Anarchistischer Kongress in Berlin verboten

Es hätte so unklompliziert werden können: Für das Wochenende vom 10.-13.April war der „Anarchistische Kongress 2009″ angekündigt. Es waren mehr als 40 Workshops und andere Veranstaltungen geplant, erwartet wurden bis zu 500 TeilnehmerInnen, stattfinden sollte das Ganze in den Räumen der Technischen Universität Berlin. Doch das ist jetzt von der Uni-Leitung verboten worden, nachdem die Presse (wie nicht anders zu erwarten vor allem aus dem Hause Springer) eine Hetzkampagne gegen diesen so genannten „Chaoten-Kongress“ gestartet hatte.

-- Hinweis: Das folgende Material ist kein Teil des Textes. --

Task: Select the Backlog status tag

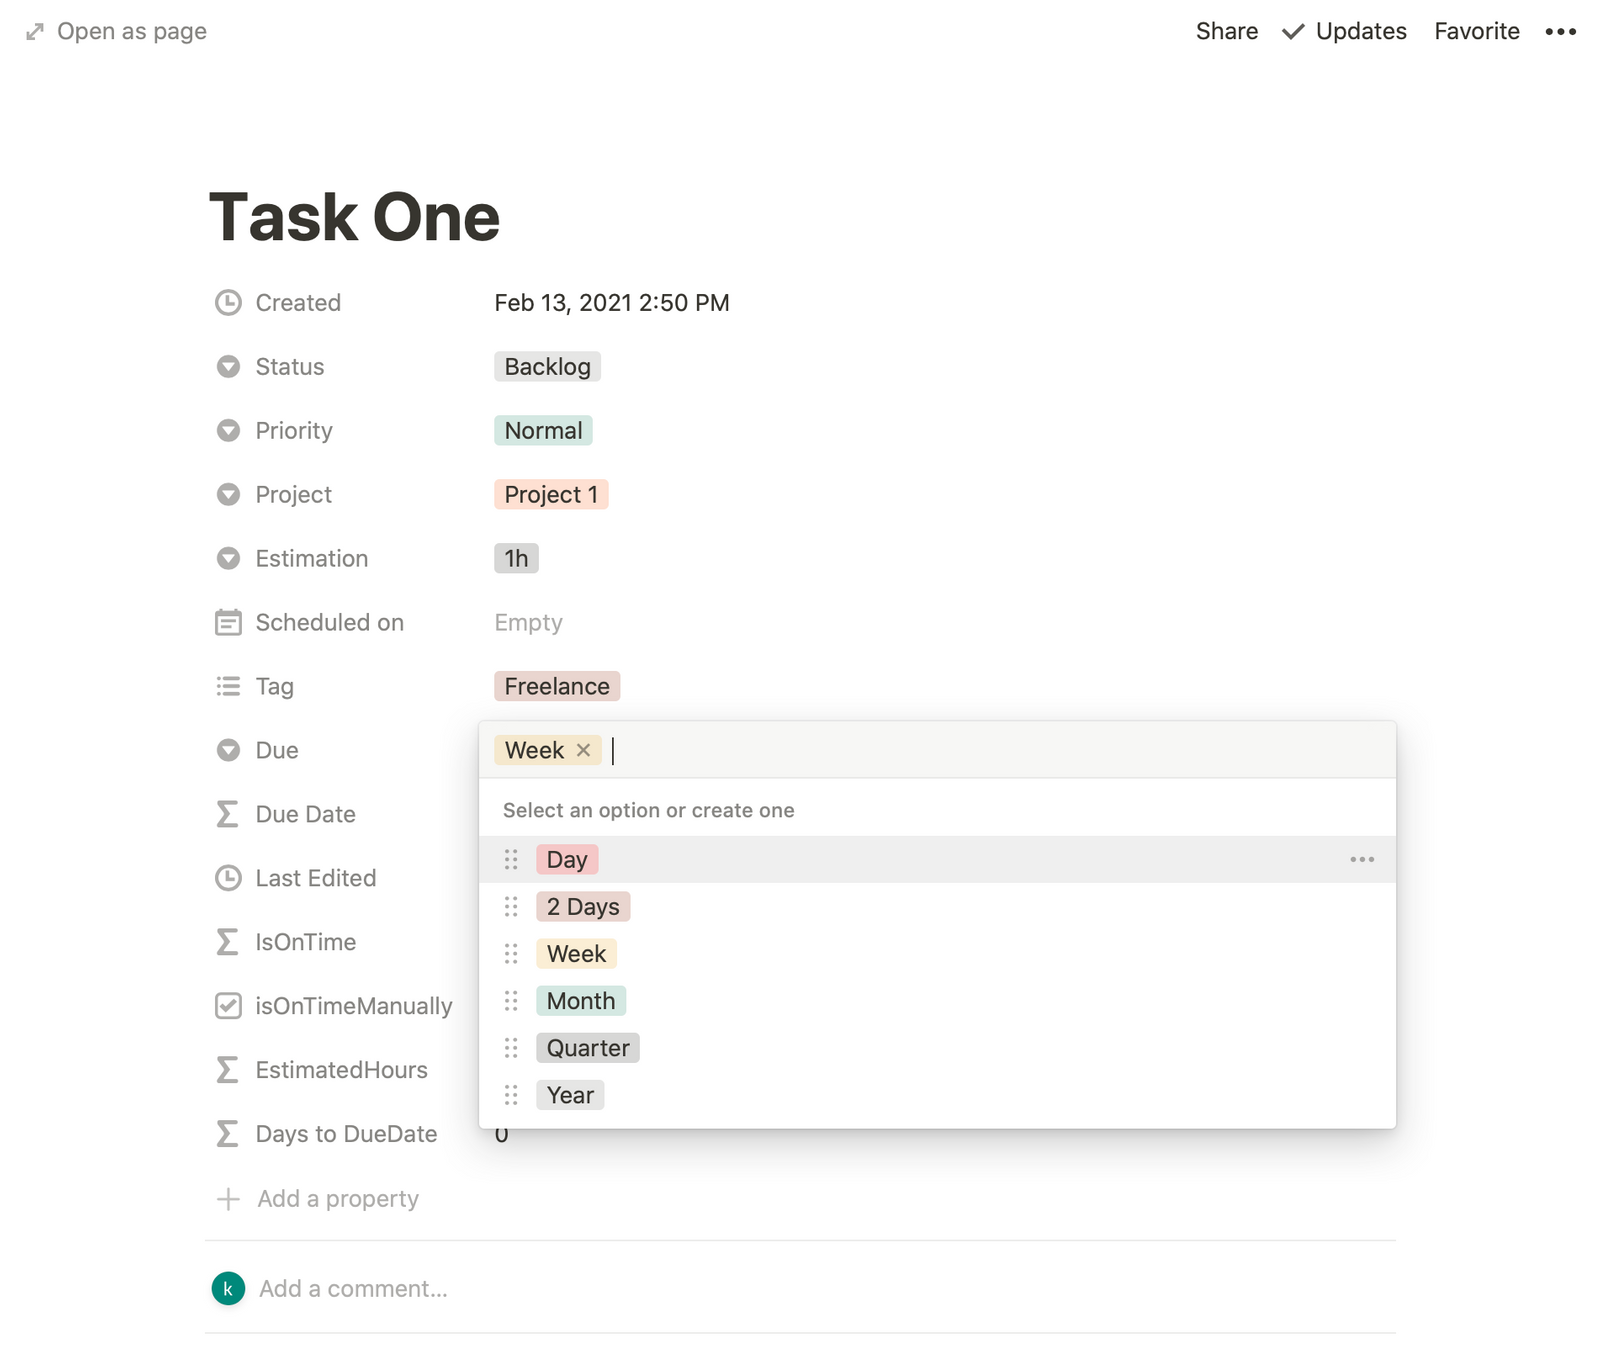Action: tap(547, 366)
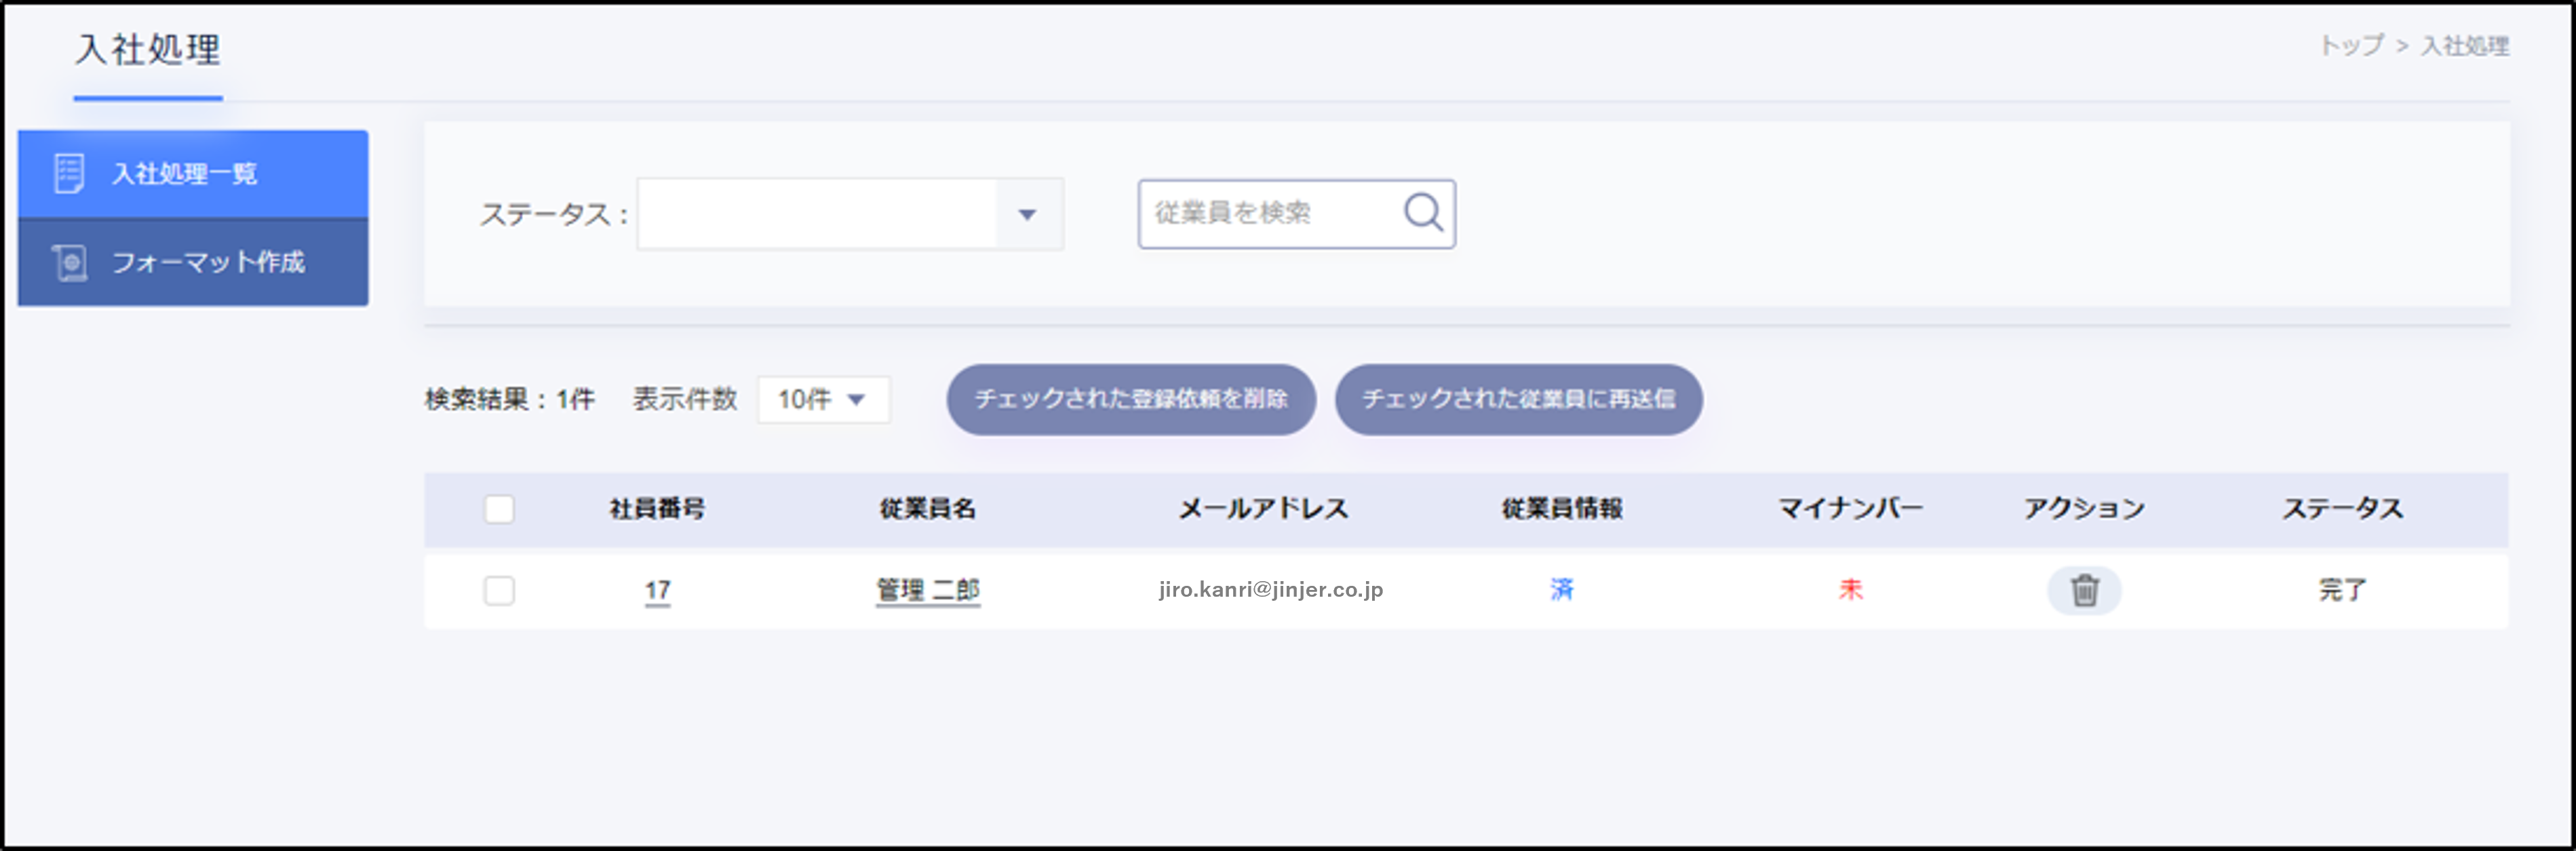Viewport: 2576px width, 851px height.
Task: Click the トップ breadcrumb link
Action: 2351,45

In der „Berliner-Zeitung“ drehte sich sogar der Leitartikel (zur Unterhaltung hier) um den Kongress. Darin findet sich, neben dem eigentlich abwegigen, aber scheinbar nicht tot zu kriegenden Vorurteil Anarchie sei Chaos, auch eine Liste mit den „9 absurdesten Seminaren auf dem Anarcho-Kongress“. Dass die dort genannten Titel alles andere als absurd sind, zeigt auf welch lächerlich niedrigem Niveau die Arbeit dieses Verlages stattfindet. Umso erschreckender ist, welchen Einfluss er hat.

Der Kongress muss jetzt dezentral stattfinden, was vermutlich zur Folge hat, dass einige Veranstaltungen ausfallen werden. Die Dummheit hat wieder einmal gesiegt. Dabei hätten gerade die BZ Redakteure es nötig gehabt zu lernen, dass sie Anarchie mit Anomie verwechseln, der Abwesenheit jeglicher Regeln und Ordnung. Anarchie hingegen ist die Utopie einer herrschaftslosen Gesellschaft, in der die Menschen in Freiheit und Solidarität zusammenleben und ihre Angelegenheiten basisdemokratisch, ohne Chef oder Führer, regeln. Mit Chaos und Gewalt hat das wenig zu tun.